More terror alert info. New South Wales Health’s terror memo proposes some good ol’ common sense to help catch terrorists, we’ve taken careful notes:
And after we asked what safer bins looked like yesterday, our ever-helpful tipsters told us that clear bins with large clear plastic bags are the way to go. Commuters at Melbourne’s major CBD train stations now know why it’s necessary to see the unsightly contents of bins — so we can see anything that shouldn’t be there as well. You learn something new every day …

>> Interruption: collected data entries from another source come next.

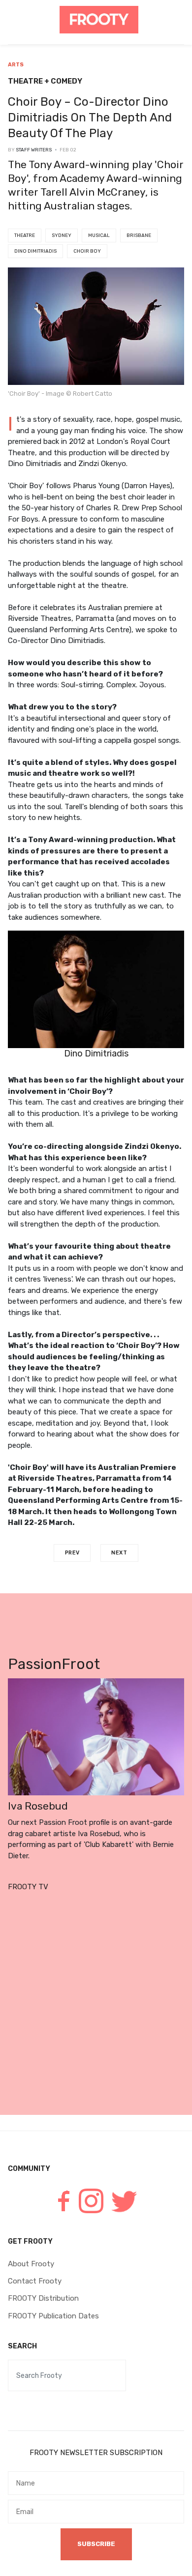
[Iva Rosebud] (96, 1736)
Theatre (24, 235)
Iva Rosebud (38, 1806)
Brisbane (139, 235)
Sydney (61, 235)
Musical (99, 235)
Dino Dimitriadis (35, 251)
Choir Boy (87, 251)
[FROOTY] (99, 19)
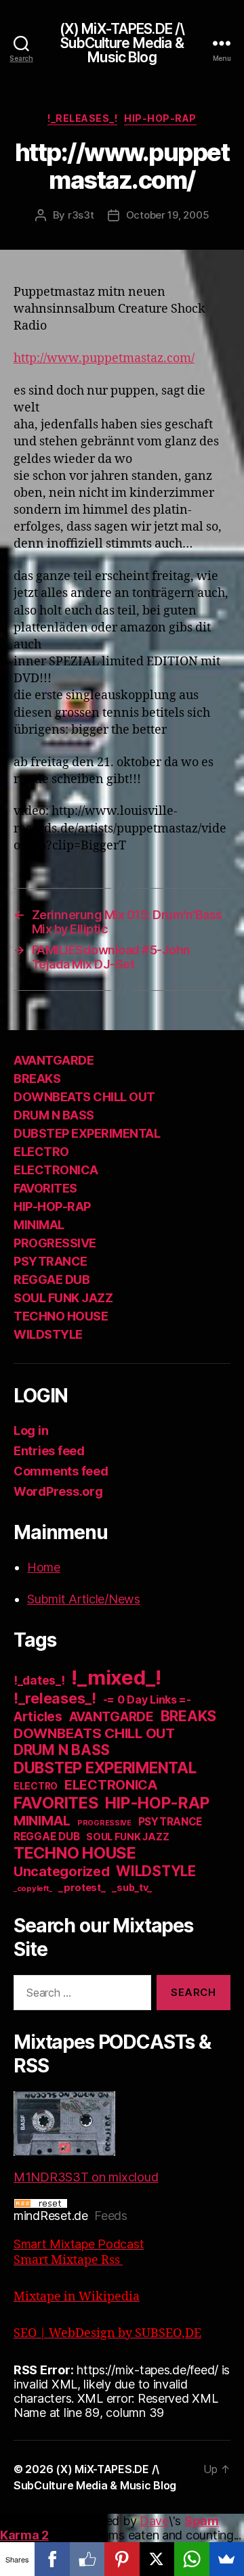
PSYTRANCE (50, 1261)
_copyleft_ (33, 1888)
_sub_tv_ (132, 1887)
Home (43, 1567)
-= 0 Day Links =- (147, 1699)
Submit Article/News (83, 1599)
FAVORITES (45, 1188)
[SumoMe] (226, 2559)
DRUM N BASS (54, 1115)
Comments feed (61, 1471)
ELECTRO (41, 1152)
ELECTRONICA (56, 1170)
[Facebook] (52, 2559)
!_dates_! (39, 1680)
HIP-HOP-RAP (160, 118)
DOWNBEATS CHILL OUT (84, 1097)
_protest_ (82, 1888)
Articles (38, 1717)
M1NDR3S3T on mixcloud (86, 2177)
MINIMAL (39, 1225)
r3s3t (81, 214)
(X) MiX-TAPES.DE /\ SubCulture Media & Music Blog (122, 43)
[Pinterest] (121, 2559)
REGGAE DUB (51, 1279)
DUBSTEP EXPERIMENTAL (87, 1133)
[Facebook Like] (87, 2559)
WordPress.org (58, 1491)
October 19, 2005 (167, 214)
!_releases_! (82, 118)
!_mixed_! (116, 1677)
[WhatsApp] (191, 2559)
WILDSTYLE (48, 1334)
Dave (154, 2521)
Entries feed (49, 1451)
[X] (157, 2559)
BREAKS (37, 1078)
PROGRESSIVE (55, 1243)
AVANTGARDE (54, 1060)
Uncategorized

Volunteers and spirit go at AGNSW. We’ve been covering the disquiet in the Sydney arts community over management at the Art Gallery of New South Wales and the redundancies of three senior staff, but now it’s the volunteers who are being shipped out the door. As has been reported, the gallery has told volunteers who usually cover front-of-house ticketing duties that those tasks will now be completed by younger casual workers. We hear from a tipster that volunteers have been meeting and greeting visitors for decades, and the decision hasn’t helped morale in the gallery. When Ms Tips asked the new media contact (who replaced Claire Martin and Susanne Briggs) about the volunteers, we received this statement from deputy director Anne Flanagan:
“The Art Gallery of New South Wales greatly values their volunteer staff and is most appreciative of the time and effort they dedicate to the Gallery. We are currently in the process of engaging volunteers in the expanding activities of the Gallery — education, exhibitions and visitor services. The Gallery is integrating the volunteer contribution more broadly than exhibition ticketing.”
It’s corporate question-avoidance unlike what the community was used to. We also hear from our insider that the move to paid staff out the front is part of a larger redesign and rebrand under director Michael Brand, with a shift to the name “Sydney Modern” on the cards:
“With no funds likely from Federal Treasurer Joe Hockey or State Treasurer Andrew Constance and the Sydney CBD sector crying poor, there is no explanation of where the hundreds of millions of dollars will be found. NSW Arts Minister Troy Grant, the National Party MP for Dubbo and a former police inspector, seems oblivious to the ransacking of Sydney’s prestigious art institutions; when almost a fifth of the staff at the Powerhouse Museum was sacked in May he said nothing. As long as the Liberal Treasurer’s budget cuts, redundancies, outsourcing and performance audits don’t affect country racetracks, Grant, who is also Gaming and Racing Minister, appears to be unconcerned.”
Let it go. Disney has long been the symbol of the copyright lobby — the laws enacted in the United States to extend copyright terms are nicknamed the “Mickey Mouse Protection Act” — but now Disney is facing a more sugary copyright battle. After last year’s blockbuster Frozen took the world’s children by (snow) storm, it has also become a highly requested birthday cake theme. We hear from a cake maker that runs a small business in Victoria that while she can create Frozen-themed cakes, she can’t recreate any of the characters in icing because that would infringe Disney’s copyright. The company sent this letter to another Victorian baker, saying that the only way to get official Frozen cake figurines was to buy them from a single retailer the US:
Still haven’t found what we’re looking for. While iPhone users around the world have been shocked to find that they suddenly have U2’s latest album on their devices, and others have shared tips on how to remove it, it seems the band has been giving its tunes away for free for quite a long time. Even if the device changes, it seems Saint Bono and Co do like to just give their music away.